Adaptive Decoding Visualization

SDLM's dynamic decoding adapts sequence length to local context, emitting longer subsequences in fluent regions and shorter ones in uncertain or branching contexts.

Figure 5: Visualization of the sampling process, with each blue block representing a subsequence generated in a single decoding step.

Theoretical and Practical Implications

SDLM demonstrates that diffusion-based generation can be effectively retrofitted onto existing ALMs, preserving KV-cache compatibility and enabling dynamic, parallel decoding. The NSP paradigm unifies autoregressive and blockwise diffusion approaches, offering a flexible framework for efficient sequence generation. The ability to control the speed-accuracy trade-off via confidence thresholds or speculative verification is particularly valuable for deployment in latency-sensitive applications.

The results suggest strong scalability: SDLM-32B matches SFT-tuned ALMs with only 3.5M training samples, indicating that the approach is viable for large-scale models and longer training regimes. The minimal architectural changes required for extending prediction horizon (simply appending mask tokens) further facilitate practical adoption.

Future Directions

Potential avenues for future research include:

Extending SDLM to multimodal and multilingual settings, leveraging its flexible decoding paradigm.
Investigating adaptive block sizing strategies conditioned on input semantics or uncertainty.
Integrating advanced speculative decoding mechanisms to further reduce latency.
Exploring the impact of NSP-based training on model calibration and uncertainty estimation.

Conclusion

Sequential Diffusion LLMs (SDLM) present a unified framework for efficient, dynamic sequence generation, bridging the gap between autoregressive and diffusion paradigms.

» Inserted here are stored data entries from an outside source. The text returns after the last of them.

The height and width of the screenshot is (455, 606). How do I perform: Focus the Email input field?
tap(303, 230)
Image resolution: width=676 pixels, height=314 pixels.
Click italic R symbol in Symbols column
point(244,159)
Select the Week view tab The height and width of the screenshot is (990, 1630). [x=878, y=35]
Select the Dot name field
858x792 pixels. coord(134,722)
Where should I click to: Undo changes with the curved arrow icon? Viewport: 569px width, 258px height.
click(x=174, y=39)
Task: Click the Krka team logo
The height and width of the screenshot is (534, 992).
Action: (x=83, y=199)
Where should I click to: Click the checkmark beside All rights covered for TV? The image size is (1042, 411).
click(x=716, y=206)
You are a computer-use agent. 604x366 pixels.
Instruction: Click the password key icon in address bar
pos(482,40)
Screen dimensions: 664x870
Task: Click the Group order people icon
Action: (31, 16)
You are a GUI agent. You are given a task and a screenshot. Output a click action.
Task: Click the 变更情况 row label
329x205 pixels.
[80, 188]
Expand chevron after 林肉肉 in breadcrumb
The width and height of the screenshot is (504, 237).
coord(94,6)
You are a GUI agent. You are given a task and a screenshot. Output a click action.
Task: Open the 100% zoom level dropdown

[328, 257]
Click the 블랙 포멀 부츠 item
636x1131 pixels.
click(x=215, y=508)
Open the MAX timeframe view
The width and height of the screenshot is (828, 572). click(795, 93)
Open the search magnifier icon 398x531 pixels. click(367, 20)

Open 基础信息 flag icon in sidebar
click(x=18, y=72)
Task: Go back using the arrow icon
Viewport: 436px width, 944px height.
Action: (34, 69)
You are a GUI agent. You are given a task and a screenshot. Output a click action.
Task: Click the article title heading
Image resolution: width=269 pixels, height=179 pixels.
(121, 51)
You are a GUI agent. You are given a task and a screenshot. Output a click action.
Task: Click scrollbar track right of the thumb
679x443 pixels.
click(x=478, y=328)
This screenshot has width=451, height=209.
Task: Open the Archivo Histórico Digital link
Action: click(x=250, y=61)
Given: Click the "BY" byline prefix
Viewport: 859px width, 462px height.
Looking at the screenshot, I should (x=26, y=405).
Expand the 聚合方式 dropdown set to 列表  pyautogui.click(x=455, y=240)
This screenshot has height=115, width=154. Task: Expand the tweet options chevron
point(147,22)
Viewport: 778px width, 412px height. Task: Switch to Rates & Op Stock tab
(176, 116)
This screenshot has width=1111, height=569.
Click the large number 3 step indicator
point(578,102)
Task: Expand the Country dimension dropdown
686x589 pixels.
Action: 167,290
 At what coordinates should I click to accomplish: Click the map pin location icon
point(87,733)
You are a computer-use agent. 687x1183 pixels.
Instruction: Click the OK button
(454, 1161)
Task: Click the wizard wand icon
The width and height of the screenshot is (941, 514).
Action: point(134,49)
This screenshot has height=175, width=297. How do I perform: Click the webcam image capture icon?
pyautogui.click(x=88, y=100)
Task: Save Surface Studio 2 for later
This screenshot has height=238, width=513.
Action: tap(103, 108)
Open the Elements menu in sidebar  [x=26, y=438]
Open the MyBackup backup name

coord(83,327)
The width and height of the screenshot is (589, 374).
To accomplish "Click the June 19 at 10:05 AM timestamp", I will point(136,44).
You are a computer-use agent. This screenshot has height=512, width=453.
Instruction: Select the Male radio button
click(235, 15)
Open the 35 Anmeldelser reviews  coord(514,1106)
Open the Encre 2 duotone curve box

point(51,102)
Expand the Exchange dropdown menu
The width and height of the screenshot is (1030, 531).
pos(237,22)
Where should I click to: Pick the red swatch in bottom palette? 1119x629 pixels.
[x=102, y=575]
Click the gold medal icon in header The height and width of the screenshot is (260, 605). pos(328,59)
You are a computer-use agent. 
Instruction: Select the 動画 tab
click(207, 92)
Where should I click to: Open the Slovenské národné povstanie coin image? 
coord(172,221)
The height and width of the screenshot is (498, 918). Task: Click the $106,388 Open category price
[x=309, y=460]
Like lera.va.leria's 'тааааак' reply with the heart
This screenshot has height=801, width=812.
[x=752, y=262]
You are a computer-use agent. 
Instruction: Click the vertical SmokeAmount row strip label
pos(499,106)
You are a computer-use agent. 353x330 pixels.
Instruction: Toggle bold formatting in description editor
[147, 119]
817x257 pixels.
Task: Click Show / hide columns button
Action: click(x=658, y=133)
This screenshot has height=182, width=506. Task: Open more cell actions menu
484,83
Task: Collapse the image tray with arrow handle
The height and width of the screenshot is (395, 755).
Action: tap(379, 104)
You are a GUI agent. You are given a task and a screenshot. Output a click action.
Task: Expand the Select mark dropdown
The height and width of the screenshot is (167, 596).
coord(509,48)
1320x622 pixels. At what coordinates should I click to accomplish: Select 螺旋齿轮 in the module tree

By retrofitting pretrained ALMs with parallel block training and adaptive decoding, SDLM achieves competitive performance with substantial inference acceleration. The NSP paradigm offers a principled approach to balancing speed and quality, with strong empirical results and scalability. This work lays the foundation for further exploration of unified sequence generation models in both research and production environments.